The Red Queen_ Sex and the Evolution of Human Nature - Matt Ridley [13]
Zog stammered: ‘What do you mean, why?’
‘I mean why do Earthlings have sex? Why don’t they just clone themselves like we do? Why do they need two creatures to have one baby? Why on earth do males exist? Why? Why? Why?’
‘Oh,’ said Zog quickly. ‘I tried to answer that question, but I got nowhere. I asked some human beings, people who had studied the subject for years. And they did not know. They had a few suggestions, but each person’s suggestion was different. Some said sex was a historical accident. Some said it was a way of fending off disease. Some said it was about adapting to change and evolving faster. Others said it was a way of repairing genes. But basically they did not know.’
‘Did not know?’ Big Zag burst out. ‘Did not know? The most essential peculiarity in their whole existence, the most intriguing scientific question anybody has ever asked about life on Earth, and they don’t know? Zod save us!’
From Ladder to Treadmill
What is the purpose of sex? At first glance, the answer seems obvious to the point of banality.

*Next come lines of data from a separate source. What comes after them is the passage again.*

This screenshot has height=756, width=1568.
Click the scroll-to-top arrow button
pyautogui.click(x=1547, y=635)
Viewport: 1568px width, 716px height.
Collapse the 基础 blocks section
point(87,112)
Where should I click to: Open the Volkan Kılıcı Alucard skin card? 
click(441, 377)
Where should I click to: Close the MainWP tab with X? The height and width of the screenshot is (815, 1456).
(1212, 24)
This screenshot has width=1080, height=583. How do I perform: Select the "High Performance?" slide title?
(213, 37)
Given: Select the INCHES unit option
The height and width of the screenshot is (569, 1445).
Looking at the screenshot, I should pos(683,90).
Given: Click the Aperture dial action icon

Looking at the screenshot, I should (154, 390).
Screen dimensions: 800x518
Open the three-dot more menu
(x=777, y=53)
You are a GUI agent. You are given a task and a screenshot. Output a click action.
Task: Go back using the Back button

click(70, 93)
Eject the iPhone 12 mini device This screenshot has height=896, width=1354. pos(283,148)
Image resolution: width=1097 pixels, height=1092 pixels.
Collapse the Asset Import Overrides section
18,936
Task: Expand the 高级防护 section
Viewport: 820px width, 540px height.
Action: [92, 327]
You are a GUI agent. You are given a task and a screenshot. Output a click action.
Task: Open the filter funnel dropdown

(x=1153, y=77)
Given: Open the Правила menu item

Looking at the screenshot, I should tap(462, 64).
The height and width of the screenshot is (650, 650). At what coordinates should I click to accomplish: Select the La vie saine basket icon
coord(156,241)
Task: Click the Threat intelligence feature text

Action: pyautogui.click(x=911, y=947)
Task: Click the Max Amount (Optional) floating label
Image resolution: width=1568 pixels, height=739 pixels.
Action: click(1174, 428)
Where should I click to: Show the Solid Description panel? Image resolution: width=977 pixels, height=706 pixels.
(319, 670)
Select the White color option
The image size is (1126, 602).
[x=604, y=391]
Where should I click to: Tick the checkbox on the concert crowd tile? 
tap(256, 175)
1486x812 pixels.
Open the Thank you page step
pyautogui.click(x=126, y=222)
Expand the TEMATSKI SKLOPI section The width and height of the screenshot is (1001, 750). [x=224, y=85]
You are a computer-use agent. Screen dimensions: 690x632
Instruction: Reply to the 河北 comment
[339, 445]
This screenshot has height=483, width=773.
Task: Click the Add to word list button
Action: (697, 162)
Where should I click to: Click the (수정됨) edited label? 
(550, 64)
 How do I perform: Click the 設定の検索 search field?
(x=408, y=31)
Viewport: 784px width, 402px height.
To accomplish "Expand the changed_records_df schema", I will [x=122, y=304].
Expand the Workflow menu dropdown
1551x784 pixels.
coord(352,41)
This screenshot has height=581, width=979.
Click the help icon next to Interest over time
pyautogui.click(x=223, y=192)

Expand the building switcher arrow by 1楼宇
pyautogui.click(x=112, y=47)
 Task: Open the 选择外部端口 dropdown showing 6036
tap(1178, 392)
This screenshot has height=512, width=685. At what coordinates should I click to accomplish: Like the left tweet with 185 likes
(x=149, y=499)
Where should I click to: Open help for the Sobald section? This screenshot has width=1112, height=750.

But a second glance brings a different thought. Why must a baby be the product of two people? Why not three, or one? Need there be a reason at all?
About twenty years ago, a small group of influential biologists changed their ideas about sex. From considering it logical, inevitable and sensible as a means of reproduction, they switched almost overnight to the conclusion that it was impossible to explain why it had not disappeared altogether. Sex seemed to make no sense at all. Ever since, the purpose of sex has been an open question, and it has been called the queen of evolutionary problems.1
But dimly, through the confusion, an answer is taking shape. To understand it requires you to enter a looking-glass world, where nothing is what it seems. Sex is not about reproduction, gender is not about males and females, courtship is not about persuasion, fashion is not about beauty, and love is not about affection.
In 1858, the year Charles Darwin and Alfred Wallace published the first plausible account of a mechanism for evolution, the Victorian brand of optimism known as ‘progress’ was in its prime. It is hardly surprising that Darwin and Wallace were immediately interpreted as having given succour to the god of progress. Evolution’s immediate popularity (and it was popular) owed much to the fact that it was misunderstood as a theory of steady progress from amoeba to man, a ladder of self-improvement.
As the end of the second millennium approaches, mankind is in a different mood. Progress, he thinks, is about to hit the buffers of overpopulation, the greenhouse effect and the exhaustion of resources. However fast we run, we never seem to get anywhere. Has the industrial revolution made the average inhabitant of the world healthier, wealthier and wiser? Uncannily (or, as a philosopher would have us believe, predictably) evolutionary science is ready to suit the mood. The fashion in evolutionary science is now to scoff at progress; evolution is a treadmill, not a ladder.